### [Instruction]
Can you print the material word for word, starting with the line that contains "Image resolution: width=1206" and going on through the line that contains "Looking at the screenshot, I should [491, 247].", with the pictures left out?

### [Information shown]
::::::::

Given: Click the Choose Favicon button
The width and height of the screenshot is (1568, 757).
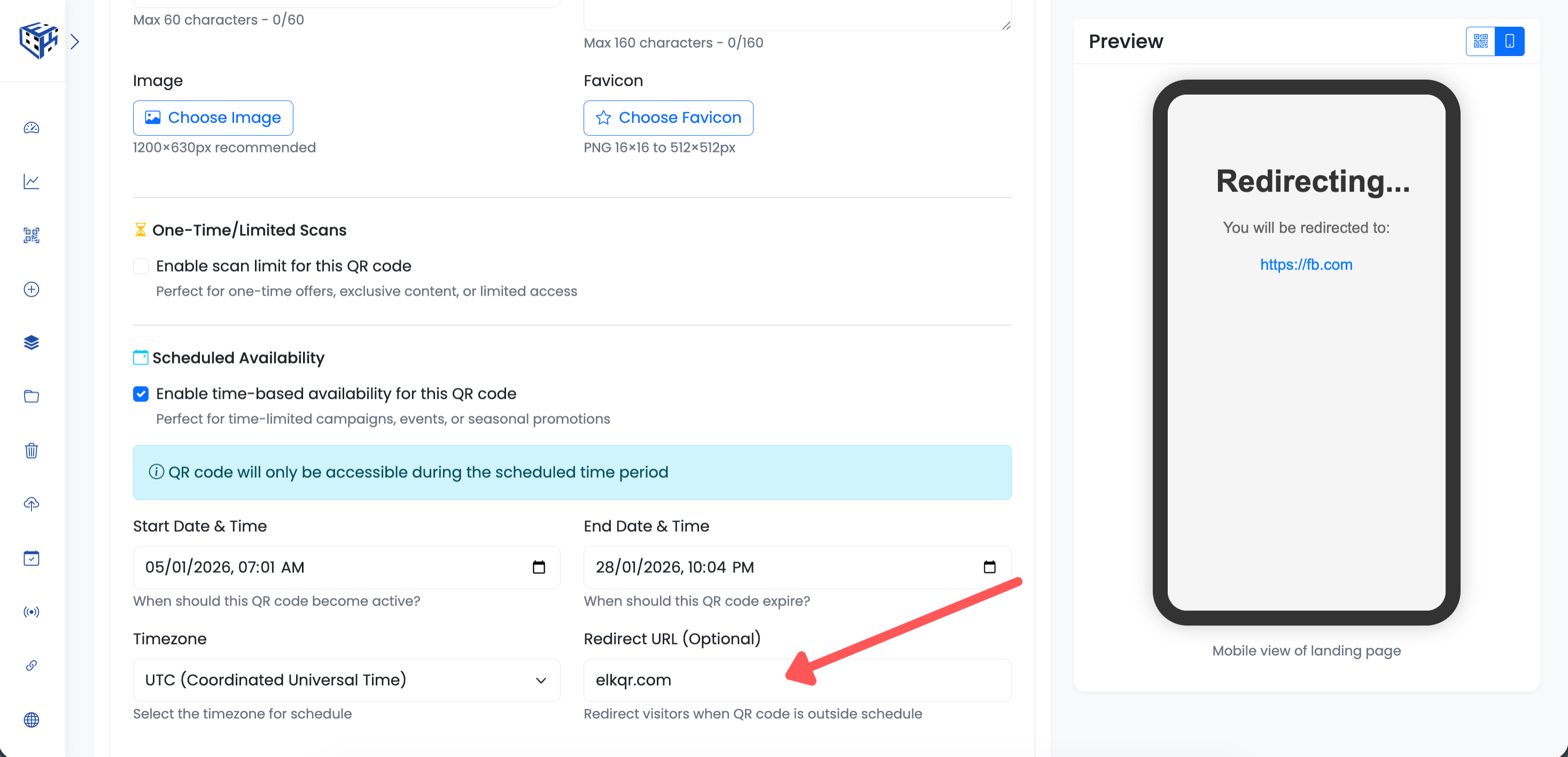Looking at the screenshot, I should point(667,118).
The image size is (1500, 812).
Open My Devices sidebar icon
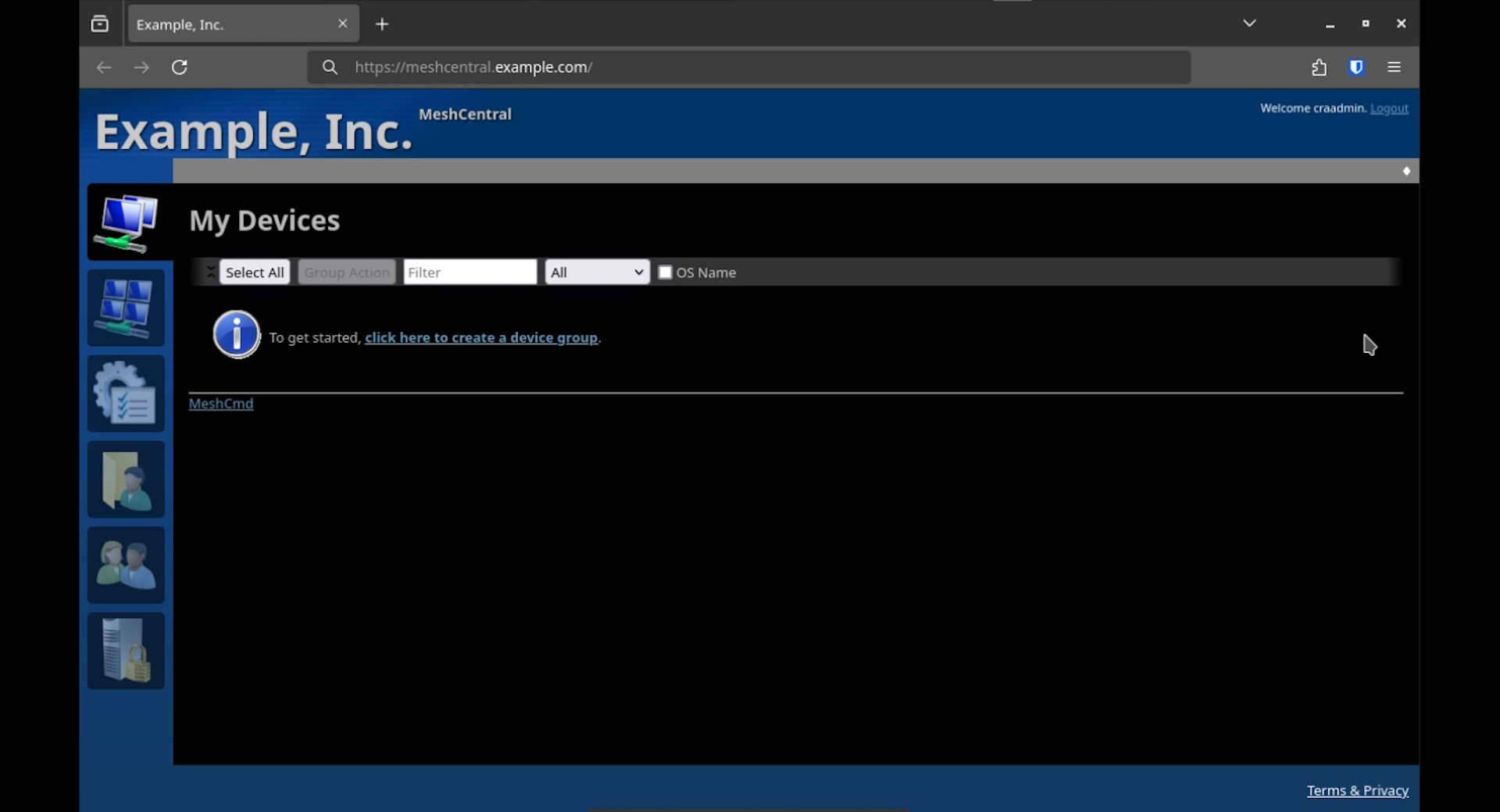pos(126,223)
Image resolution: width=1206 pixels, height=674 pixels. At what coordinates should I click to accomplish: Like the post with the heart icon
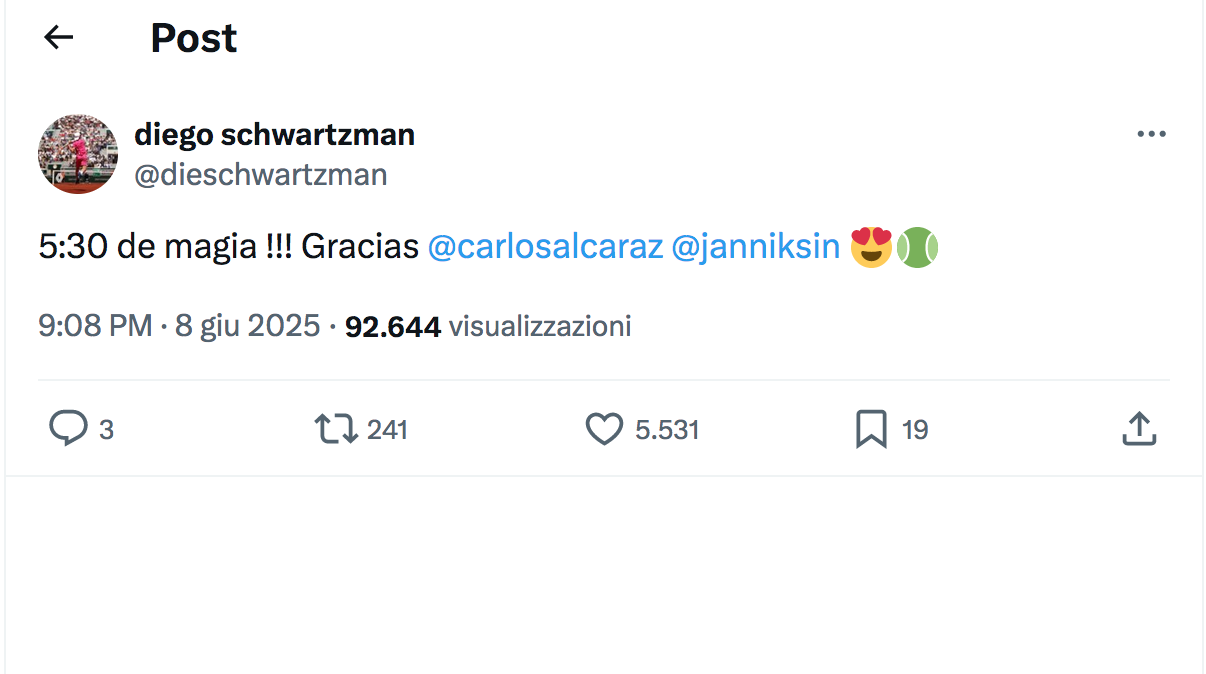pyautogui.click(x=604, y=430)
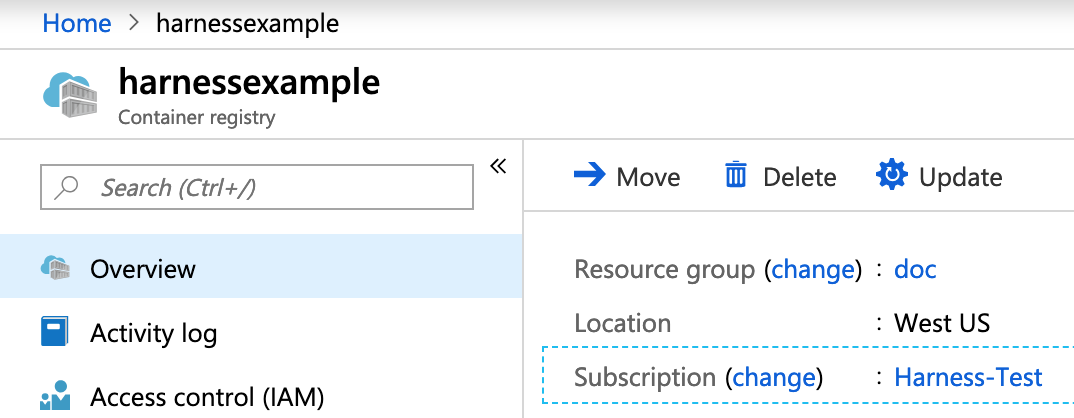Image resolution: width=1074 pixels, height=418 pixels.
Task: Open the Overview menu item
Action: (x=261, y=267)
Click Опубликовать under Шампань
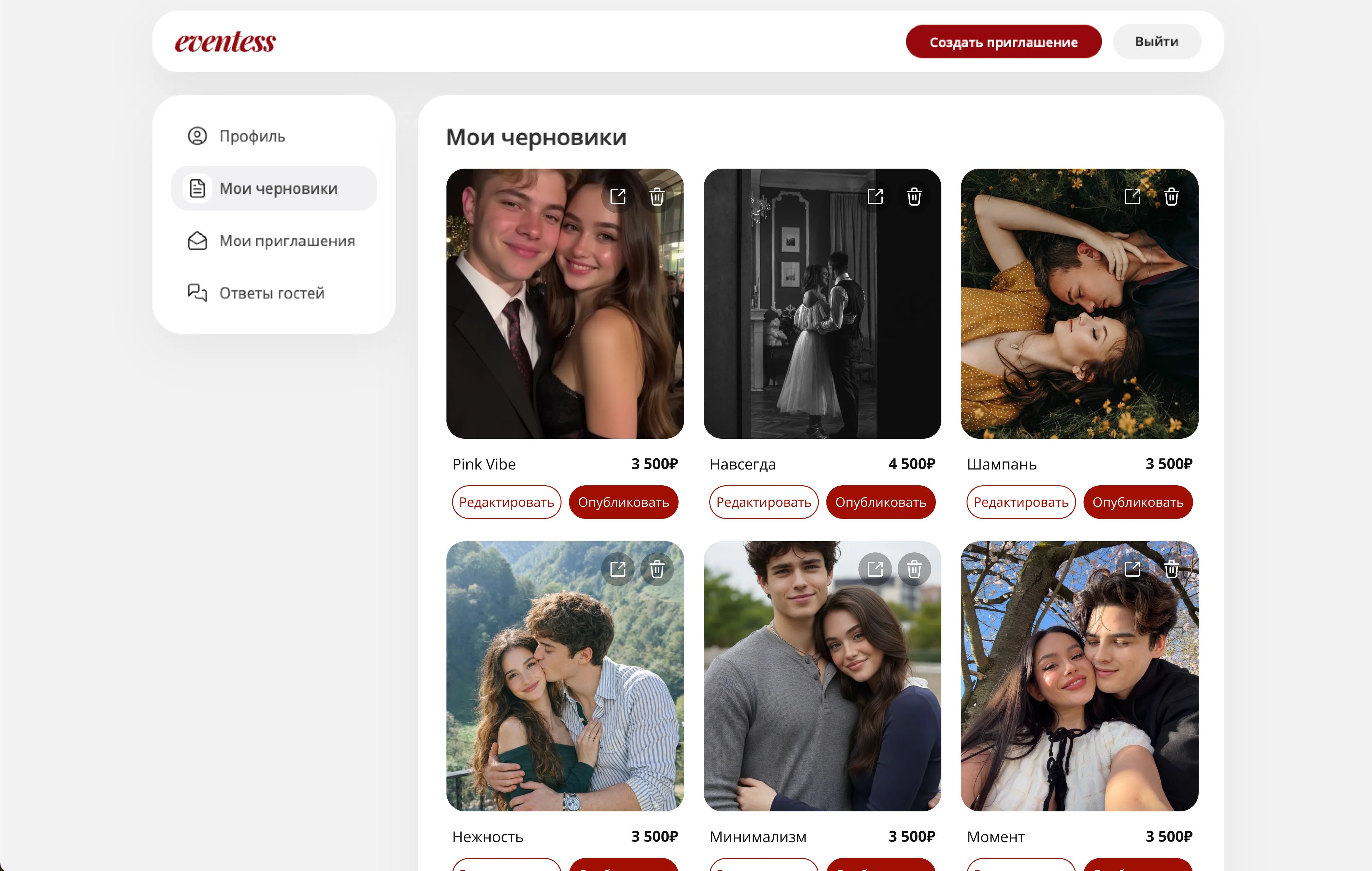 point(1138,502)
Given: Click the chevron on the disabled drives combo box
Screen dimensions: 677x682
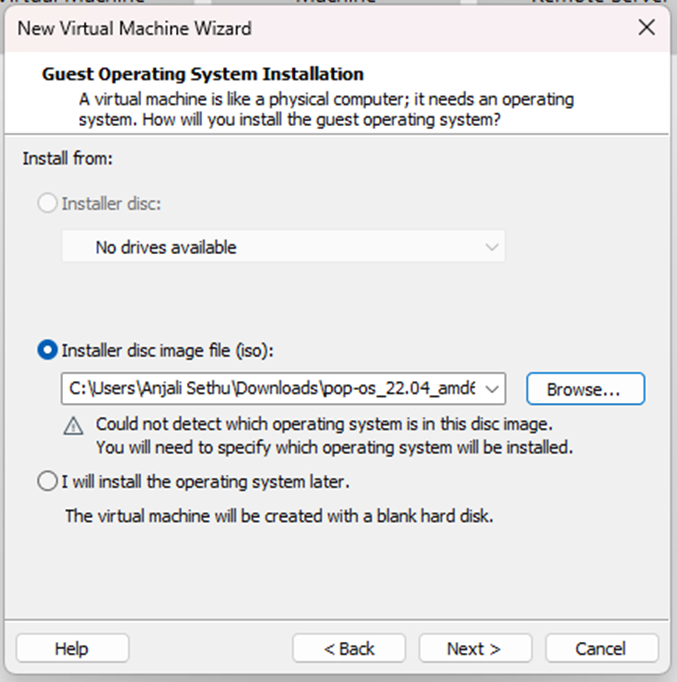Looking at the screenshot, I should [491, 247].
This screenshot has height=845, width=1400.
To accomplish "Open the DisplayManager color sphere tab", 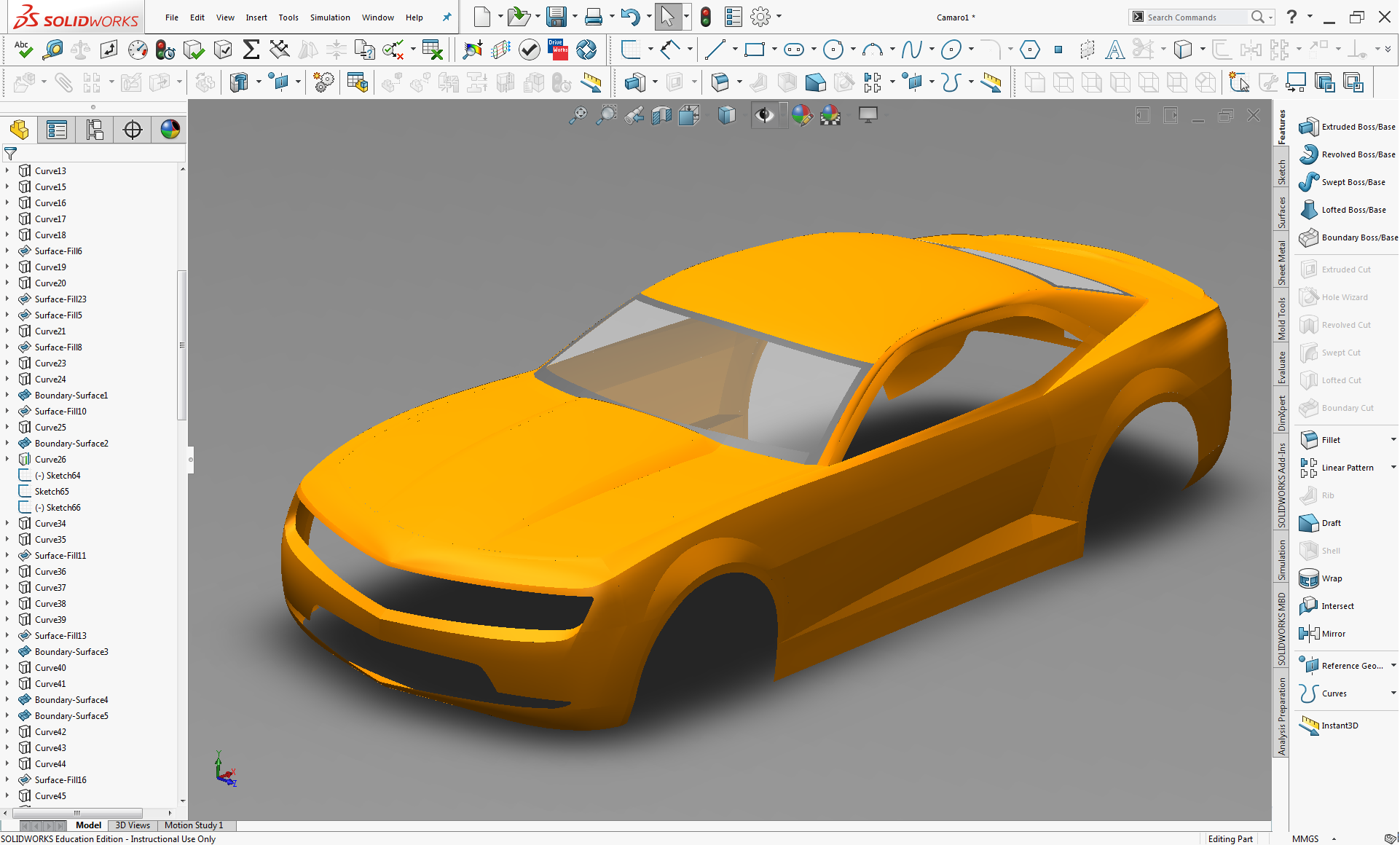I will point(170,130).
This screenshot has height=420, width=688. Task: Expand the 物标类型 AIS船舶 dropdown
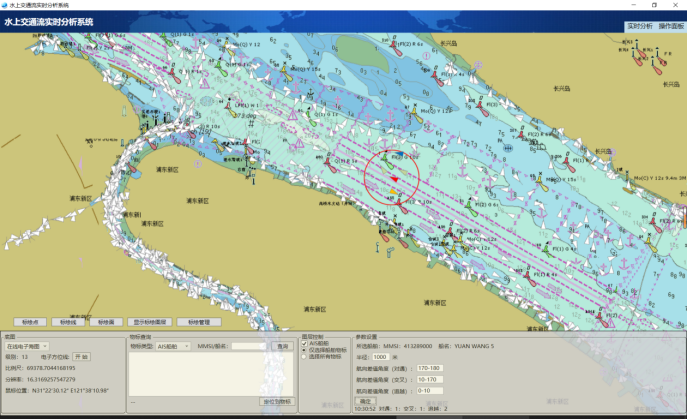[x=174, y=346]
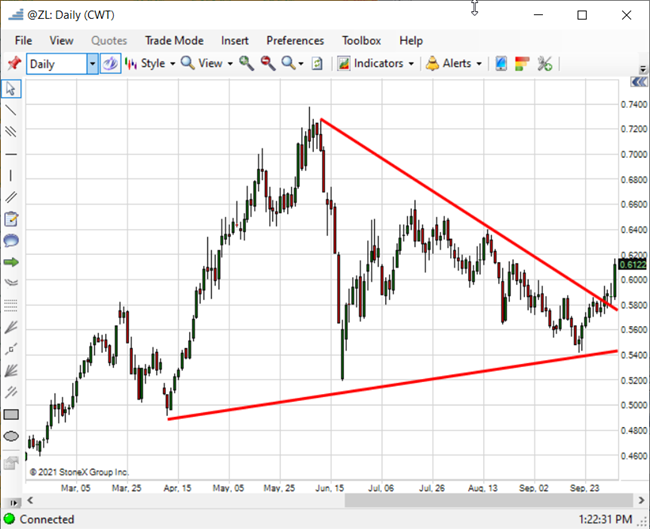Toggle the pin window icon

14,64
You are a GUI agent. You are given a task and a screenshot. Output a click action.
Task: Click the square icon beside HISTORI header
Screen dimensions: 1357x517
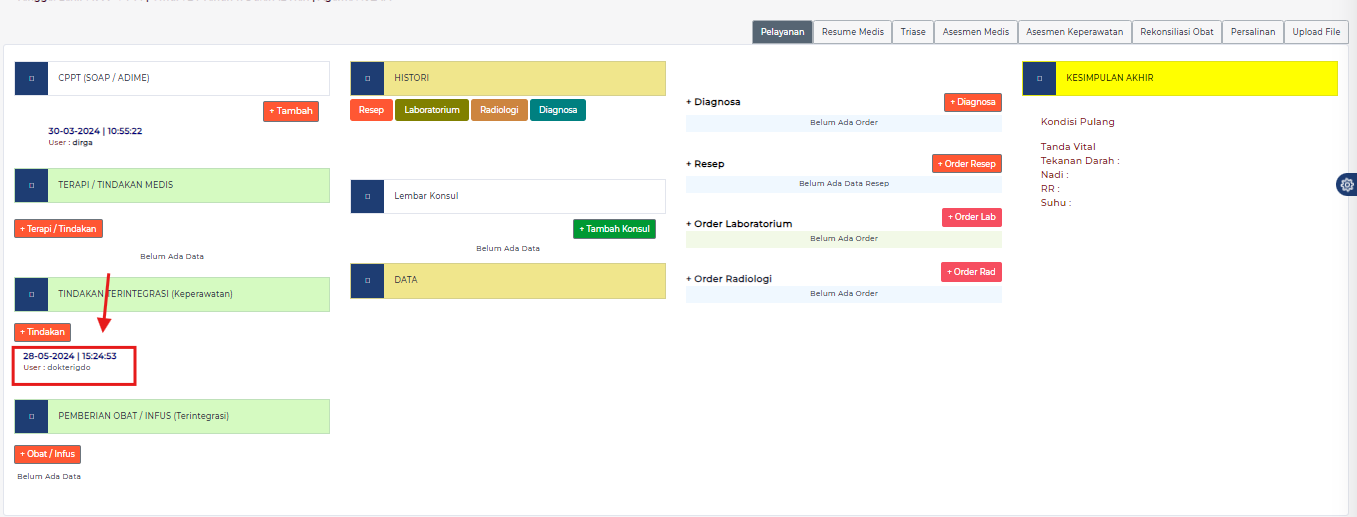(367, 78)
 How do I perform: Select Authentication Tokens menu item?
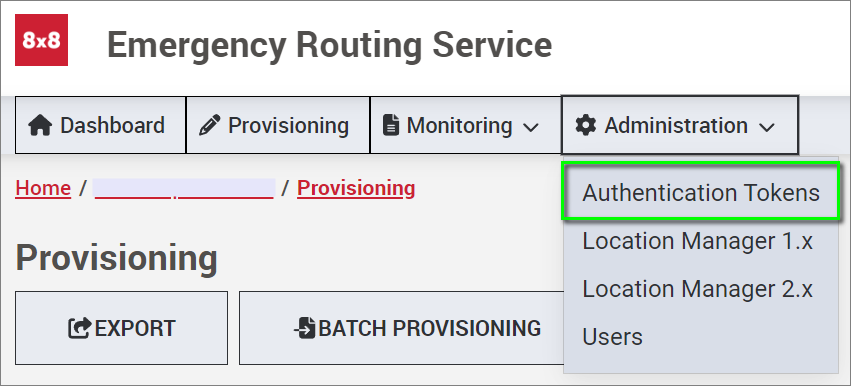coord(701,193)

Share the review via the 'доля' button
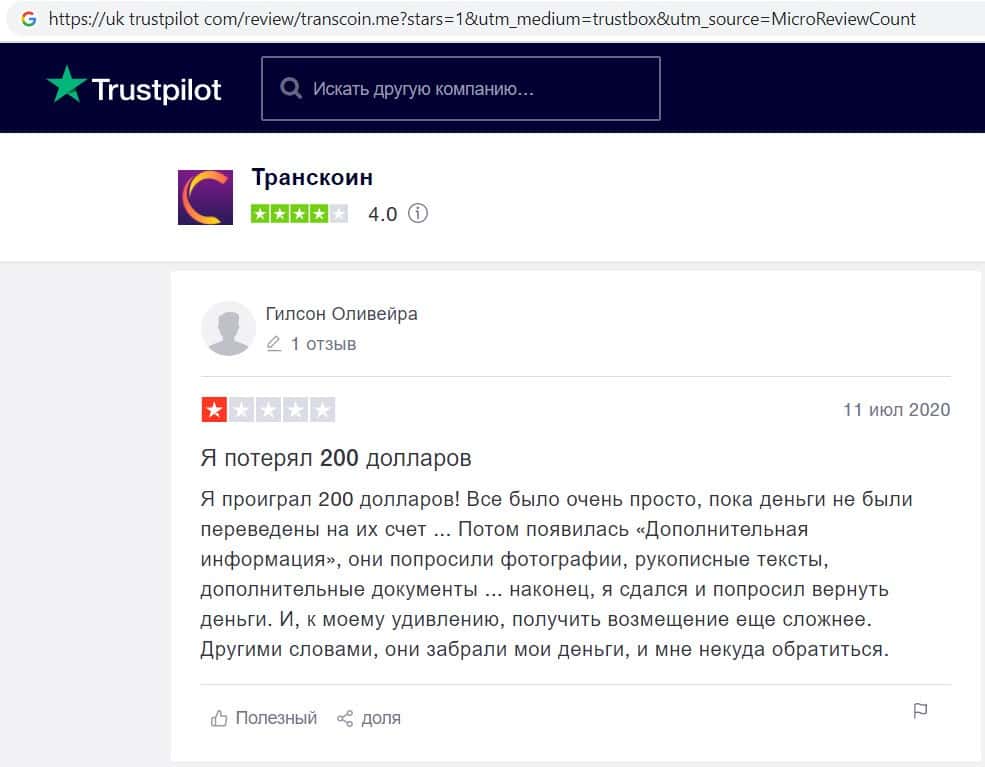pyautogui.click(x=368, y=718)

::::::::

### [Complete answer]
Image resolution: width=1206 pixels, height=674 pixels. At what coordinates should I click to accomplish: Like the post with the heart icon
pyautogui.click(x=604, y=430)
Image resolution: width=1074 pixels, height=418 pixels.
Task: Open the Overview menu item
Action: (x=261, y=267)
Click Опубликовать under Шампань
 point(1138,502)
Given: Click the chevron on the disabled drives combo box
Screen dimensions: 677x682
Looking at the screenshot, I should [491, 247].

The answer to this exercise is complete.